■ What is needed ■
Copy out every one of the following items word for word, without changing anything.

■ Record set ■
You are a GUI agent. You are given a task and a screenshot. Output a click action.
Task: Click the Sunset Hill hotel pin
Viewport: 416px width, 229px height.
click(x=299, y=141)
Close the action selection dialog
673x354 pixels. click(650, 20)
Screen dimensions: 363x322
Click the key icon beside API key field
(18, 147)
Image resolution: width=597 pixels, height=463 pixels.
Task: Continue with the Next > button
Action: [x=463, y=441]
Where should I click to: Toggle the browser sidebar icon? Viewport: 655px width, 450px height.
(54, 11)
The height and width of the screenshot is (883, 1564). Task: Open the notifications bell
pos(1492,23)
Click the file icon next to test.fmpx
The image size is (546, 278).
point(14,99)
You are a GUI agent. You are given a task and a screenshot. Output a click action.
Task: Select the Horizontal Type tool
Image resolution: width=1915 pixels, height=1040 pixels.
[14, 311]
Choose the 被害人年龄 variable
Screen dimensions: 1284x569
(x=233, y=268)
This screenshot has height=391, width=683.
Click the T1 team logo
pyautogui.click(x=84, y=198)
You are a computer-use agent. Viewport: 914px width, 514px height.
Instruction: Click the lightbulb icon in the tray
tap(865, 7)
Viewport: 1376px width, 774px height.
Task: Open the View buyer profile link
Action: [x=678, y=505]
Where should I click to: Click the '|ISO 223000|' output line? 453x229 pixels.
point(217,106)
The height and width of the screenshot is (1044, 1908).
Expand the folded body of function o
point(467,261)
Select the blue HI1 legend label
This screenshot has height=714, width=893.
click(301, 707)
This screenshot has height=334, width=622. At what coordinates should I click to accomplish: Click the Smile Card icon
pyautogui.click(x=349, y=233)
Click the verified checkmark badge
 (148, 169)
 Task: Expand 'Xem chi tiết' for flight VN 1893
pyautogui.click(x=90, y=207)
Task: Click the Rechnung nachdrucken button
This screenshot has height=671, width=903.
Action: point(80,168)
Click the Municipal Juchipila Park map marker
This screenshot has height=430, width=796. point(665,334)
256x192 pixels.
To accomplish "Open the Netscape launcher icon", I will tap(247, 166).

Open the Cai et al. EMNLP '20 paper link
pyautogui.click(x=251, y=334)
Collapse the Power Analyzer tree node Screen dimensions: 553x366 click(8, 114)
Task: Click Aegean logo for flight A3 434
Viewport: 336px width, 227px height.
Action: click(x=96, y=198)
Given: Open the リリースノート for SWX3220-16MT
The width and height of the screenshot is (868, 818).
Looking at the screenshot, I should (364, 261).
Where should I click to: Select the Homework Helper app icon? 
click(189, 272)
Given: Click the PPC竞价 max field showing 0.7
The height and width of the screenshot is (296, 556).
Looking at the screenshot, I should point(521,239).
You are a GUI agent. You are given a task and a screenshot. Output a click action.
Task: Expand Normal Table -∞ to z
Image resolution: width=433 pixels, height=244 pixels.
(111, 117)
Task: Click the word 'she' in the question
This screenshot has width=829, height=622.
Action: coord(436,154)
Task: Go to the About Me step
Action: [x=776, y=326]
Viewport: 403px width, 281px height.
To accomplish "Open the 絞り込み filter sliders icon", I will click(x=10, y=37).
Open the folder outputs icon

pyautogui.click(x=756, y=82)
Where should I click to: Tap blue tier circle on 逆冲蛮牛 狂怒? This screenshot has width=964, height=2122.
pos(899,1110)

■ Exercise response ■
You are a GUI agent. You are given a task and a screenshot. Output a click action.
Task: Click the Sunset Hill hotel pin
Viewport: 416px width, 229px height.
click(x=299, y=141)
Close the action selection dialog
673x354 pixels. click(650, 20)
Screen dimensions: 363x322
Click the key icon beside API key field
(18, 147)
Image resolution: width=597 pixels, height=463 pixels.
Task: Continue with the Next > button
Action: [x=463, y=441]
Where should I click to: Toggle the browser sidebar icon? Viewport: 655px width, 450px height.
(54, 11)
The height and width of the screenshot is (883, 1564). Task: Open the notifications bell
pos(1492,23)
Click the file icon next to test.fmpx
The image size is (546, 278).
point(14,99)
You are a GUI agent. You are given a task and a screenshot. Output a click action.
Task: Select the Horizontal Type tool
Image resolution: width=1915 pixels, height=1040 pixels.
[14, 311]
Choose the 被害人年龄 variable
Screen dimensions: 1284x569
(x=233, y=268)
This screenshot has height=391, width=683.
Click the T1 team logo
pyautogui.click(x=84, y=198)
You are a computer-use agent. Viewport: 914px width, 514px height.
Instruction: Click the lightbulb icon in the tray
tap(865, 7)
Viewport: 1376px width, 774px height.
Task: Open the View buyer profile link
Action: [x=678, y=505]
Where should I click to: Click the '|ISO 223000|' output line? 453x229 pixels.
point(217,106)
The height and width of the screenshot is (1044, 1908).
Expand the folded body of function o
point(467,261)
Select the blue HI1 legend label
This screenshot has height=714, width=893.
click(301, 707)
This screenshot has height=334, width=622. At what coordinates should I click to accomplish: Click the Smile Card icon
pyautogui.click(x=349, y=233)
Click the verified checkmark badge
 (148, 169)
 Task: Expand 'Xem chi tiết' for flight VN 1893
pyautogui.click(x=90, y=207)
Task: Click the Rechnung nachdrucken button
This screenshot has height=671, width=903.
Action: point(80,168)
Click the Municipal Juchipila Park map marker
This screenshot has height=430, width=796. point(665,334)
256x192 pixels.
To accomplish "Open the Netscape launcher icon", I will tap(247, 166).

Open the Cai et al. EMNLP '20 paper link
pyautogui.click(x=251, y=334)
Collapse the Power Analyzer tree node Screen dimensions: 553x366 click(8, 114)
Task: Click Aegean logo for flight A3 434
Viewport: 336px width, 227px height.
Action: click(x=96, y=198)
Given: Open the リリースノート for SWX3220-16MT
The width and height of the screenshot is (868, 818).
Looking at the screenshot, I should (364, 261).
Where should I click to: Select the Homework Helper app icon? 
click(189, 272)
Given: Click the PPC竞价 max field showing 0.7
The height and width of the screenshot is (296, 556).
Looking at the screenshot, I should point(521,239).
You are a GUI agent. You are given a task and a screenshot. Output a click action.
Task: Expand Normal Table -∞ to z
Image resolution: width=433 pixels, height=244 pixels.
(111, 117)
Task: Click the word 'she' in the question
This screenshot has width=829, height=622.
Action: coord(436,154)
Task: Go to the About Me step
Action: [x=776, y=326]
Viewport: 403px width, 281px height.
To accomplish "Open the 絞り込み filter sliders icon", I will click(x=10, y=37).
Open the folder outputs icon

pyautogui.click(x=756, y=82)
Where should I click to: Tap blue tier circle on 逆冲蛮牛 狂怒? This screenshot has width=964, height=2122.
pos(899,1110)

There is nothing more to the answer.